# [SOURCE DATA]

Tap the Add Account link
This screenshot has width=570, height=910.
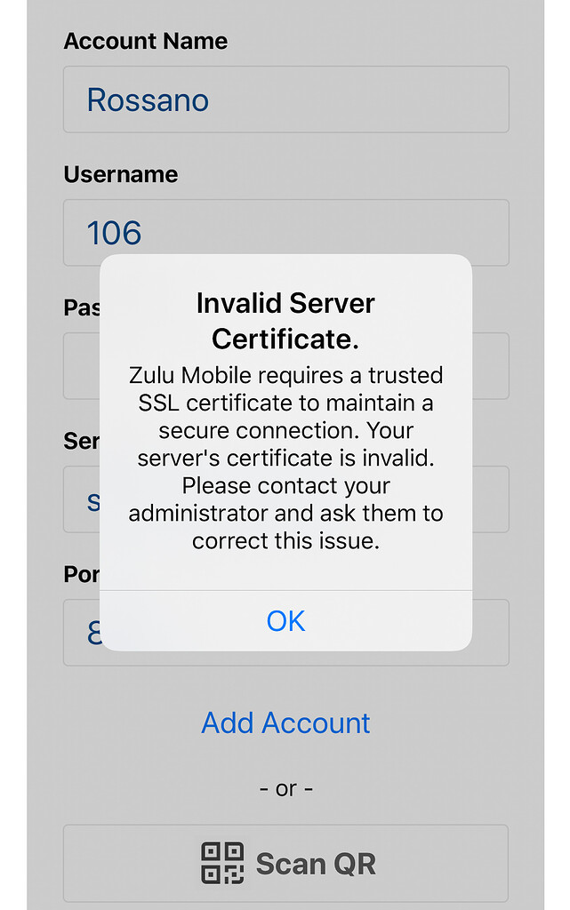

...

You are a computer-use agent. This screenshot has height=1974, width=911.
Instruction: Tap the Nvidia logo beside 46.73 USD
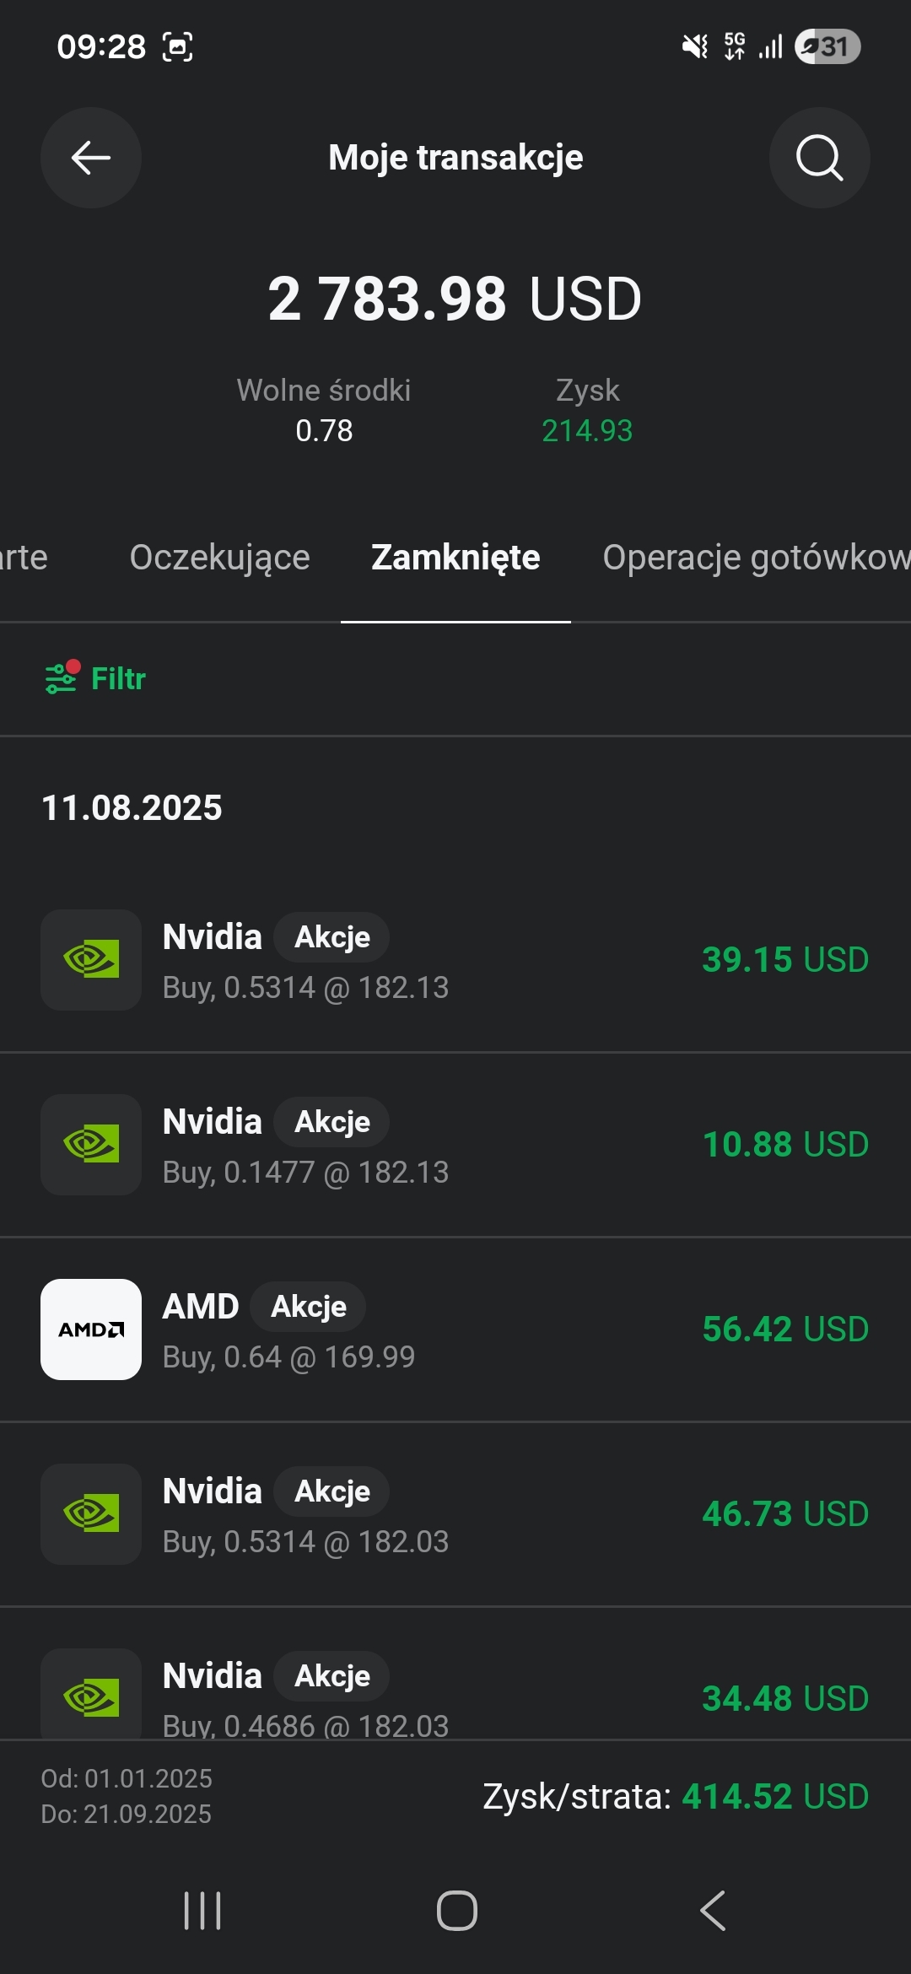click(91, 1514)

...

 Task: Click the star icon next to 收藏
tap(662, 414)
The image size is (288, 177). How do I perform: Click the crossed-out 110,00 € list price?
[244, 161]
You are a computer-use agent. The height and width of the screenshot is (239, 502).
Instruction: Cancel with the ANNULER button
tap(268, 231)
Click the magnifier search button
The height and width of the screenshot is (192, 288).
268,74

# [WHAT YOU ARE ASKED TO DO]
Look over the records. Copy the lines that include the word "agent".

# [SOLUTION TO THE PROBLEM]
You are a computer-use agent. This screenshot has height=1974, width=911.
You are a computer-use agent. The height and width of the screenshot is (239, 502).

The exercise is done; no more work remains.